Survey: Small Businesses Frustrated with Congress

While the latest Kauffman/LegalZoom Startup Confidence Index showed that newly minted entrepreneurs aren’t taking Washington’s troubles to heart, SurePayroll’s latest Small Business Scorecard shows a different picture when it comes to the nation’s smallest companies.

The October 2013 Scorecard polled “micro” businesses with 10 or fewer employees and found the overwhelming majority are frustrated with Washington regarding the government shutdown. Ninety percent say their concerns are not being heard on Capitol Hill, and two-thirds say they wouldn’t vote to re-elect their representatives in Congress were mid-term elections to be held today.

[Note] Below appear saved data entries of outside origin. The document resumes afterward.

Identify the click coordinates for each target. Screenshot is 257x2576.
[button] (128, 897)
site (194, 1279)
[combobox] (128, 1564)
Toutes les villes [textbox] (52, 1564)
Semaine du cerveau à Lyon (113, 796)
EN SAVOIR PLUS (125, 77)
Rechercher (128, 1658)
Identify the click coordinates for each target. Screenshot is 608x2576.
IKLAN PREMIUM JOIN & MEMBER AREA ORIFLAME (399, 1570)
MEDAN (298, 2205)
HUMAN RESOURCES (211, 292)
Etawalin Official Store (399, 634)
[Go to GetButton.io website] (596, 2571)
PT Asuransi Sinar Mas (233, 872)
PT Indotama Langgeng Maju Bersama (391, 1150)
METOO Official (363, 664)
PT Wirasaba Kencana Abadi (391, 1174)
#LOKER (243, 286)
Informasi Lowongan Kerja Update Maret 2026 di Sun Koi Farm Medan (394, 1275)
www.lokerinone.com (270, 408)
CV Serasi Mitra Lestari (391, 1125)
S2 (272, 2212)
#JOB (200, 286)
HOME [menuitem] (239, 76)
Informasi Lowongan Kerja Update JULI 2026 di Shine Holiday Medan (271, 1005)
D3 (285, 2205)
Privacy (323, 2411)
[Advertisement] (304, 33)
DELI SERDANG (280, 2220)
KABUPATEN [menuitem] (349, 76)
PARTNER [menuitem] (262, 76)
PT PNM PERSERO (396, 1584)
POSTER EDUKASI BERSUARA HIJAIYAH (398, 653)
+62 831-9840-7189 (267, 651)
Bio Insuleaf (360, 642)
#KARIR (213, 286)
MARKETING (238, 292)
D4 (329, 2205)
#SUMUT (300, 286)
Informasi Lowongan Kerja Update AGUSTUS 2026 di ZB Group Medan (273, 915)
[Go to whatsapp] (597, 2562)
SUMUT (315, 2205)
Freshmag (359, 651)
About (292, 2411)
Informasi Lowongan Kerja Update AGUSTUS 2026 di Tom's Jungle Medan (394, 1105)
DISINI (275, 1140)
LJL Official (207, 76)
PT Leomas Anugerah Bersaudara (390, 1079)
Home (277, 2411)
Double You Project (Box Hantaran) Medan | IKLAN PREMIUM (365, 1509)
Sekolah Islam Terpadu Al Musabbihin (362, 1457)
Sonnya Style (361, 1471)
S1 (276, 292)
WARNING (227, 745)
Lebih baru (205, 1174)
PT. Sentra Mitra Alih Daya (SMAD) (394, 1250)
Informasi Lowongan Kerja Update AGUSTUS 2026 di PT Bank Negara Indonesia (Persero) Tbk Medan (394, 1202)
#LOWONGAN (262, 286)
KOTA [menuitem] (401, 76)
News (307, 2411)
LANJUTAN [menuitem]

The shutdown is also having long-lasting effects on business owners’ expectations. Prior to the partial government shutdown, just over 40% of business owners said they expected their fourth quarter to be better than their third quarter. Now, just 27% are feeling as positively in this regard. Overall optimism also took a dip to 62%, falling ten percentage points from July.

Southern States Show Strength

Looking at hiring and employee pay, southern states are coming out on top. While hiring stayed flat in the South month-over-month, it decreased slightly in every other region, with the nationwide average landing at negative 0.1%.

Additionally, the South was the only region that saw employee pay per check on the rise, growing 0.2%; nationally, employee pay stayed flat.

And when it comes to employee pay by city, Southern cities are leading the charge, with Texas metro areas showing particularly strong results.

Month-over-month, Houston saw employee pay rise by 1.4% -- the only city in the nation tracked by SurePayroll to see an increase over 1%. Dallas was also strong, showing pay increases of 0.5%. Atlanta, Miami and Tampa businesses increased employee pay as well.